Exercise goal:
Rewrite the data below as a numbered list with one line per item, leaving out any blank lines.
%%
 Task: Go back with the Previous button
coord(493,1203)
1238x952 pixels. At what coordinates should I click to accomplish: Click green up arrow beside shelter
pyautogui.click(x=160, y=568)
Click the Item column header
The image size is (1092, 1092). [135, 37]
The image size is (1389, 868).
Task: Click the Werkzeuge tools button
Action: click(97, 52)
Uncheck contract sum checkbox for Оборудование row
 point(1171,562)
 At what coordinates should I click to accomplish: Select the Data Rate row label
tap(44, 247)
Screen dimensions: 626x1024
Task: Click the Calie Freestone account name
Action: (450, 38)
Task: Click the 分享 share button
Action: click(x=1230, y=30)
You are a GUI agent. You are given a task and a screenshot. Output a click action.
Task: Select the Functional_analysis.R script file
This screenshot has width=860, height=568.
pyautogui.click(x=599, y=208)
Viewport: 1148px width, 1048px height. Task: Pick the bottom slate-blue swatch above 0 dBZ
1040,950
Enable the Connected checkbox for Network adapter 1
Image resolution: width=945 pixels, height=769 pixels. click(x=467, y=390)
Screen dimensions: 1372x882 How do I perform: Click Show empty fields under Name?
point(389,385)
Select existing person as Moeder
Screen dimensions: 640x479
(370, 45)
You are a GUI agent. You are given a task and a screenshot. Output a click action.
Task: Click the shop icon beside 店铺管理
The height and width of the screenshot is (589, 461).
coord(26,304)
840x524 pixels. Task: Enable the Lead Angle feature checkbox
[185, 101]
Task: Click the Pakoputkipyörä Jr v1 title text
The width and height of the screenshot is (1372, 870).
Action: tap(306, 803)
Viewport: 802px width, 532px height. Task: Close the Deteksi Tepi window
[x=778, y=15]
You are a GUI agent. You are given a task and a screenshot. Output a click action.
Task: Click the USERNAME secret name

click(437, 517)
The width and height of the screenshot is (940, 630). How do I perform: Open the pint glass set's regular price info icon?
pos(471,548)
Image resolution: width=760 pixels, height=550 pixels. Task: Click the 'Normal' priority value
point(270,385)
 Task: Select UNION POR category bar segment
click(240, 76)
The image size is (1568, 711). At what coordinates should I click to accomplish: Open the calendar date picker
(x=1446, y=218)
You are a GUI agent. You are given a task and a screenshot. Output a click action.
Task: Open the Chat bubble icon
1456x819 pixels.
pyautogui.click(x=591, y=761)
%%
Exercise solution:
1.  Task: Go back with the Previous button
2. coord(493,1203)
3. 1238x952 pixels. At what coordinates should I click to accomplish: Click green up arrow beside shelter
4. pyautogui.click(x=160, y=568)
5. Click the Item column header
6. The image size is (1092, 1092). [135, 37]
7. The image size is (1389, 868).
8. Task: Click the Werkzeuge tools button
9. Action: click(97, 52)
10. Uncheck contract sum checkbox for Оборудование row
11.  point(1171,562)
12.  At what coordinates should I click to accomplish: Select the Data Rate row label
13. tap(44, 247)
14. Screen dimensions: 626x1024
15. Task: Click the Calie Freestone account name
16. Action: (450, 38)
17. Task: Click the 分享 share button
18. Action: click(x=1230, y=30)
19. You are a GUI agent. You are given a task and a screenshot. Output a click action.
20. Task: Select the Functional_analysis.R script file
21. This screenshot has width=860, height=568.
22. pyautogui.click(x=599, y=208)
23. Viewport: 1148px width, 1048px height. Task: Pick the bottom slate-blue swatch above 0 dBZ
24. 1040,950
25. Enable the Connected checkbox for Network adapter 1
26. Image resolution: width=945 pixels, height=769 pixels. click(x=467, y=390)
27. Screen dimensions: 1372x882 How do I perform: Click Show empty fields under Name?
28. point(389,385)
29. Select existing person as Moeder
30. Screen dimensions: 640x479
31. (370, 45)
32. You are a GUI agent. You are given a task and a screenshot. Output a click action.
33. Task: Click the shop icon beside 店铺管理
34. The height and width of the screenshot is (589, 461).
35. coord(26,304)
36. 840x524 pixels. Task: Enable the Lead Angle feature checkbox
37. [185, 101]
38. Task: Click the Pakoputkipyörä Jr v1 title text
39. The width and height of the screenshot is (1372, 870).
40. Action: tap(306, 803)
41. Viewport: 802px width, 532px height. Task: Close the Deteksi Tepi window
42. [x=778, y=15]
43. You are a GUI agent. You are given a task and a screenshot. Output a click action.
44. Task: Click the USERNAME secret name
45. click(437, 517)
46. The width and height of the screenshot is (940, 630). How do I perform: Open the pint glass set's regular price info icon?
47. pos(471,548)
48. Image resolution: width=760 pixels, height=550 pixels. Task: Click the 'Normal' priority value
49. point(270,385)
50.  Task: Select UNION POR category bar segment
51. click(240, 76)
52. The image size is (1568, 711). At what coordinates should I click to accomplish: Open the calendar date picker
53. (x=1446, y=218)
54. You are a GUI agent. You are given a task and a screenshot. Output a click action.
55. Task: Open the Chat bubble icon
56. 1456x819 pixels.
57. pyautogui.click(x=591, y=761)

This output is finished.